THE BOARDROOM HAD the same corporate impersonality – the same soundproofed glass walls and floor-to-ceiling venetian blinds – as the managers’ offices. A giant blank screen for teleconferencing took up most of the end wall, looking down on to a big oval table of pale Scandinavian wood. As Hoffmann entered the room, all but one of the table’s eighteen chairs was occupied either by the principals or their advisers; the only spare place was next to Quarry at its head. Quarry’s gaze followed his progress round the edge of the room with evident relief. ‘Here he is at last,’ he said, ‘Dr Alexander Hoffmann, ladies and gentlemen, the president of Hoffmann Investment Technologies. As you can see, his brain’s so big we’ve had to let out his head to give it some breathing space. Sorry, Alex, only joking. I’m afraid he took a bit of a knock, hence the stitches, but he’s fine now, aren’t you?’

They all stared. Those nearest to Hoffmann twisted in their seats to look up at him. But Hoffmann, hot with embarrassment, avoided eye contact. He took his position next to Quarry, folded his hands on the table in front of him, and stared fixedly at his interlaced fingers. He felt Quarry’s hand grasp his shoulder, the weight increasing as the Englishman rose to his feet.

‘Right then, we can at last get started. So – welcome, friends, to Geneva. It’s almost eight years since Alex and I set up shop together, using his intelligence and my looks, to create a very special kind of investment fund, based exclusively on algorithmic trading. We started with just over a hundred million dollars in assets under management, a big chunk of it courtesy of my old friend over there, Bill Easterbrook, of AmCor – welcome, Bill. We made a profit that first year, and we’ve gone on making a profit every year, which is why we are now one hundred times larger than when we started, with AUM of ten billion dollars.
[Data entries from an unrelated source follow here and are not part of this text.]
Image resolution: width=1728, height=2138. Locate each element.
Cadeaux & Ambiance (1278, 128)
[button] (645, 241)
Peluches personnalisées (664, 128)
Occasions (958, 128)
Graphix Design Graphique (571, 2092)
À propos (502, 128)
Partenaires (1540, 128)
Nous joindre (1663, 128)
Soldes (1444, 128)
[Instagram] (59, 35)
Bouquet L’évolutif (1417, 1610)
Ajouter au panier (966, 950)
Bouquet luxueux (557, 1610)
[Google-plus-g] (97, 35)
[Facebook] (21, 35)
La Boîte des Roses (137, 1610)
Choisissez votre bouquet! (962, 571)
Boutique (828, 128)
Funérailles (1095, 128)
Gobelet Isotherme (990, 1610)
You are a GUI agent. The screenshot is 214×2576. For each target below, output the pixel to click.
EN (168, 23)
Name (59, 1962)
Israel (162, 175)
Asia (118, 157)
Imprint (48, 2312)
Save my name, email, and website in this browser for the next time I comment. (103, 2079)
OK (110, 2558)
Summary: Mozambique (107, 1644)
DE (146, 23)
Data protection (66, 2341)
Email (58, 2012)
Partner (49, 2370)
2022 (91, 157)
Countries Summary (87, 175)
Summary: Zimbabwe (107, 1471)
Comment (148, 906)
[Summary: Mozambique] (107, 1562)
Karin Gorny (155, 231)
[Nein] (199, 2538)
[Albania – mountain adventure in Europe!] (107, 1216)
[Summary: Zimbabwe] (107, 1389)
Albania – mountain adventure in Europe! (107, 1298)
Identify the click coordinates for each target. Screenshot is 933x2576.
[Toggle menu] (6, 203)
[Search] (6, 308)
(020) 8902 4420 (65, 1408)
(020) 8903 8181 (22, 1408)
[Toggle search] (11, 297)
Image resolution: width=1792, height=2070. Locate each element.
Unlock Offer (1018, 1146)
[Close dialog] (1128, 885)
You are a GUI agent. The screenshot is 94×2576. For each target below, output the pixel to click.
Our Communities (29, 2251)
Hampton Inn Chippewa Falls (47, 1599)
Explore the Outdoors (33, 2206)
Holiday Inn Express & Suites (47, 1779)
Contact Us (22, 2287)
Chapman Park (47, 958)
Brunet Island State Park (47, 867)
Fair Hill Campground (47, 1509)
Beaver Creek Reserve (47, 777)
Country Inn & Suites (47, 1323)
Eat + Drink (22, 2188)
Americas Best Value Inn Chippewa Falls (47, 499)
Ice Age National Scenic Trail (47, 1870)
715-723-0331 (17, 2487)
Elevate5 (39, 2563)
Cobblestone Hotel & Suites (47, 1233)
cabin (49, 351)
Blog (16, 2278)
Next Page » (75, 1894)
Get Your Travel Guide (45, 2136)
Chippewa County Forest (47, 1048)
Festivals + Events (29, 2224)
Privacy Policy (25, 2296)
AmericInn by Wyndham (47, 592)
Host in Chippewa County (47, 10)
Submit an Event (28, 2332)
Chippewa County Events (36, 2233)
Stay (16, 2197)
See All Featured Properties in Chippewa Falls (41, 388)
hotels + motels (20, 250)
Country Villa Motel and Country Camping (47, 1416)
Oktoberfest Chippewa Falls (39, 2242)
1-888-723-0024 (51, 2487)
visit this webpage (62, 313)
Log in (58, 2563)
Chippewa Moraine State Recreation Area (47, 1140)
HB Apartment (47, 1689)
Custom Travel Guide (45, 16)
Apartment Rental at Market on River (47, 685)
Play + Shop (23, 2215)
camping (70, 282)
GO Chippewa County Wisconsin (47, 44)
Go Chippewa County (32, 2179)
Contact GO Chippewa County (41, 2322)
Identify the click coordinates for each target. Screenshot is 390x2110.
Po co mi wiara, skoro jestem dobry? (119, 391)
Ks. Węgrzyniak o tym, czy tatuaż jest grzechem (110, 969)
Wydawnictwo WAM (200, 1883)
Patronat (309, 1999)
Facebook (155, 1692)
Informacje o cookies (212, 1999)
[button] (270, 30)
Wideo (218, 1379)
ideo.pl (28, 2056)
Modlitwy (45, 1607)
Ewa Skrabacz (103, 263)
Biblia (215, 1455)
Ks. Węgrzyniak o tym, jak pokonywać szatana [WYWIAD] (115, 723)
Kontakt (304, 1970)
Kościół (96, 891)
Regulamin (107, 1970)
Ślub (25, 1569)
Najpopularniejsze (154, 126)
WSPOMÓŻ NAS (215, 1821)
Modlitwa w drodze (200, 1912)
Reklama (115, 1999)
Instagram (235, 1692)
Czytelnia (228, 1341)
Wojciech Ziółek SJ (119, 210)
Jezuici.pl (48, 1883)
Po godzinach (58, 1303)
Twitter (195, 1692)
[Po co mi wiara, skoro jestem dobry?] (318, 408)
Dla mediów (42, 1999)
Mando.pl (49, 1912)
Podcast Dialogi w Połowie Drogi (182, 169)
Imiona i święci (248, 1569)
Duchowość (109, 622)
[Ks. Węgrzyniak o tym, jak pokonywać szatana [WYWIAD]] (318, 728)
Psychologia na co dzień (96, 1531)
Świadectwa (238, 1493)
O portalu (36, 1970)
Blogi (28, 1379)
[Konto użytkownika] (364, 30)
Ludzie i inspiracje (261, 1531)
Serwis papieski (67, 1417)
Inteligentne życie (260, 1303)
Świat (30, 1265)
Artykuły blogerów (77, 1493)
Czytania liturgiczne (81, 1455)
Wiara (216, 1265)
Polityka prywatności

‘I’m not going to boast about our track record. I hope I don’t need to. You all get the quarterly statements and you know what we’ve achieved together. I’ll just give you one statistic. On the ninth of October 2007, the Dow Jones Industrial Average closed at 14,164. Last night – I checked it before I left my office – the Dow closed at 10,866. That represents a loss over more than two and a half years of almost one quarter. Imagine that! All those poor saps with their retirement plans and their tracker bonds have lost about twenty-five per cent of their investment. But
you
, by placing your trust in
us
over the same period, have seen your net asset value increase by eighty-three per cent. Ladies and gentlemen, I think you’ll agree that bringing your money to us was a pretty smart thing to have done.’